• Passage given:
Major fundamental problems exist in previous room-correction systems. Some devices take an acoustic snapshot, compare the input and output, subtract the difference and then add it back into the input in a polarity-inverted fashion. That would work if it were a steady-state matter and didn’t create a huge error in the time domain. The measurement is also totally dependent on the sample window. If we were to take twenty different sample measurements from the same burst source just 1 millisecond apart, we would get twenty different correction solutions as the reflections arrive at the microphone.
Other systems ask you to make measurements at up to six different locations. However, the person close to the sidewall experiences dips and peaks at different frequencies than the person in the sweet spot. Homogenize this data and the time domain information is destroyed. Temporal cues are lost and neither listener position is optimized. Another method is intended to be precise for a single listener position. It uses a cancellation technique fixed to a set path to the listener. It requires the listener to maintain a relatively static head position. The system does not recognize or treat room resonances, and actually increases errors apart from the listener location.
Not surprisingly, each of these methods results in an unevenness or unnaturalness in the sound about the room. The Bohmer method captures the wavefront as it is building in time. It collects a more useful and accurate sample over a longer period and distinguishes between direct sound, reflections, early resonances, and later resonances. Measurements are made closer to the speaker and over an extended time interval to detect how the acoustic waves are actually building in the path toward the listening area.
There are the resonances associated with the room’s physical dimensions that are relatively slow-developing phenomena more loosely connected to speaker output, and there are resonances due to the loudspeaker’s relatively close proximity to the room’s walls, floor, and ceiling that are intimately connected to loudspeaker output and behave completely differently.
Cordesman Assessment of Impact on Sound: I’ve lived with a wide range of other room-correction systems, and used TacT, Meridian, DSPeaker, and Audyssey units in my reference system at different times. I experienced set-up problems in each case, and at least some of the listening problems that Bill Dudleston highlights—which include quite measurable changes in the bass response with surprising small shifts in microphone position, or listening position, or height or width—and even in room correction when the frequency range of the room compensation is limited to lower frequencies and correction of dips in the response is also limited.
All of the better competing room-correction devices I’ve tried could be made to work well in dealing with serious bass-response problems, but their time and phase correction seemed somewhat problematic with really good, natural, acoustic music recordings and systems. In practice, they often work quite well with soundtracks and videos, but the sound is not as clean with most speakers as the sound without correction can be from speakers that are time-aligned and have minimal phase problems.
The Wavelet-Legacy V system did better in all respects than any other DSP system I’ve tried. I’m far from certain that this aspect of audio will not see further major improvement over time, but you can’t buy or hear the future now. And, the firmware upgrade features of the Wavelet mean that such progress may end up being only one download away.
Explain the impact of the Wavelet’s Bohmer Correction eliminating unwanted delayed signals in terms of the music listening experience.
Dudleston: As music is pressure amplitude varying over time, the less time smear, the better the sound will be. Timing distortions weaken the musical message. If the speaker’s ability to stop is improved it will invariably become a better speaker. The Wavelet improves the speaker’s ability to stop.

• The tasks:
• a. Summarize the room-correction passage in two sentences.
• b. According to the room-correction passage, which room-correction units did Cordesman use in the reference system at different times?
• c. Write a continuation of the room-correction passage that picks up after its final sentence.

• Available data:

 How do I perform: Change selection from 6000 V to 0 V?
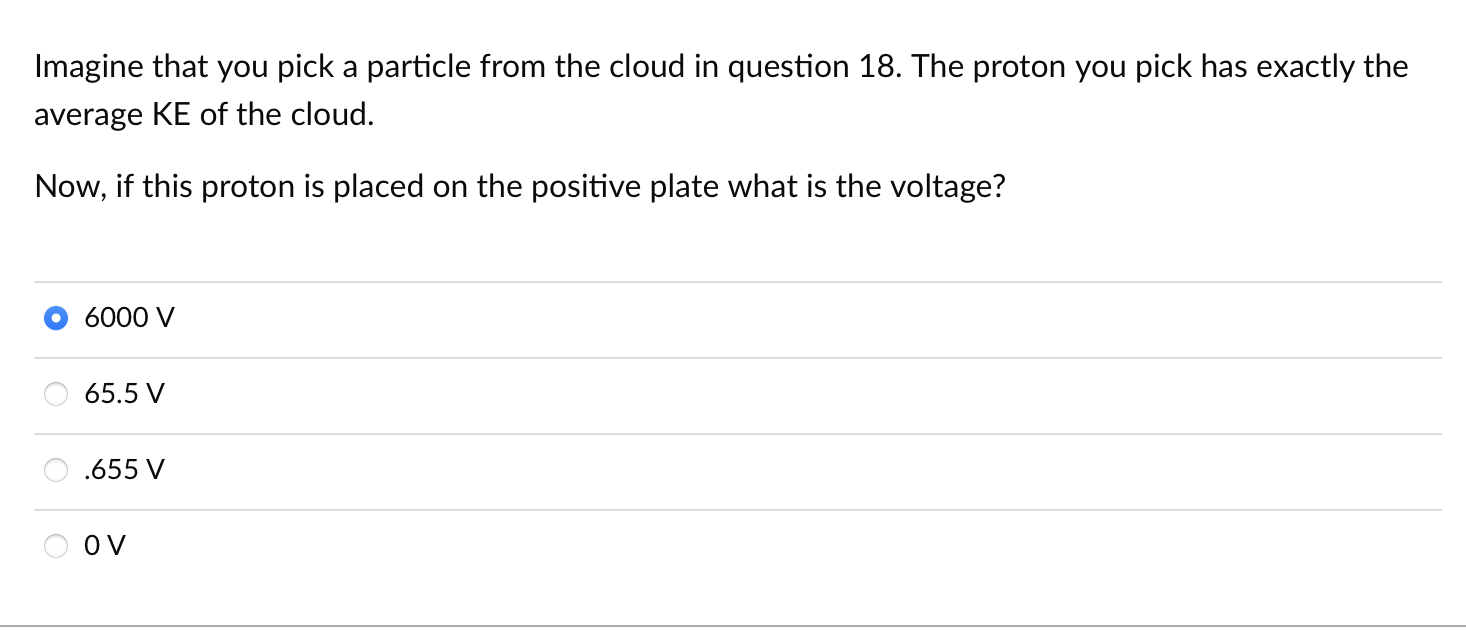(x=55, y=546)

• Per-task outputs:
• a. Earlier room-correction systems, whether they take a single acoustic snapshot, combine measurements from several locations, or use cancellation fixed to one listener position, leave the sound uneven or unnatural about the room. The Bohmer method in the Wavelet instead measures closer to the speaker over a longer interval to capture how the wavefront builds, and the Wavelet-Legacy V system did better in all respects than any other DSP system Cordesman had tried.

• b. TacT, Meridian, DSPeaker, and Audyssey units.

• c.
The corrected speaker sounds clearer, has higher resolution, better transient impact, and more accurate timbre, and generally conveys the emotional message of the music to a higher degree. Which one of these properties you notice first will depend on your personal listening biases, but they are all present and closely connected to the time domain behavior of the speaker.
Furthermore, with the Wavelet’s Bohmer Correction you don’t have artificially added time smear that’s usually present with other room-correction systems. This smearing obscures the musical message. Usually this artificiality manifests itself as a lack of ease. Sometimes you can’t quite put your finger on it until it is removed.
A properly corrected speaker system will produce an even soundfield throughout the entire listening room with improvements to the time domain manifesting themselves as enhanced clarity, resolution, transient response, and timbre across the space. The improvement is easily verified by walking around the room. It is not a subtle effect because errors in the speaker/room interface are not small. Once experienced, your brain becomes critical of uncorrected systems and the lingering transients. The sonic result is smooth and natural-sounding without artificial color.
Cordesman Assessment of Impact on Sound: I would again agree in regard to the room-correction systems I’ve lived with, but here I want to reinforce the qualifications I just made earlier. I’ve scarcely heard every option, and it has been some time since I’ve heard the latest Audyssey and Meridian systems.
Good as the Wavelet and Bohmer corrections are, I’ve also heard speakers like the Wilson Audio Alexia and YG Acoustic Hailey perform competitively in the same room in my home with really good conventional audio components and proper setup and speaker location. I’ve also heard the latest Vandersteens and Magnepans provide further demonstrations that sonic clarity and excellent performance are not room-correction dependent.
Those qualifications made, I was truly impressed with what the Legacy V could do in making subtle improvements in the realism of imaging, the definition of image size and depth, the smoothness and clarity of the bass with a wide range of classical music and acoustic jazz, and not simply with modern recordings.
I found this out listening to a Bernstein recording of Beethoven’s Sixth Symphony when I casually turned the Wavelet’s room correction off just to hear what would happen. To mix a metaphysicism, the result was scarcely the musical difference between night and day, but the improvement in overall clarity was immediately apparent. The same later proved true with Modern Jazz Quartet recordings and many others—including the Eagles, Stones, and Jennifer Warnes.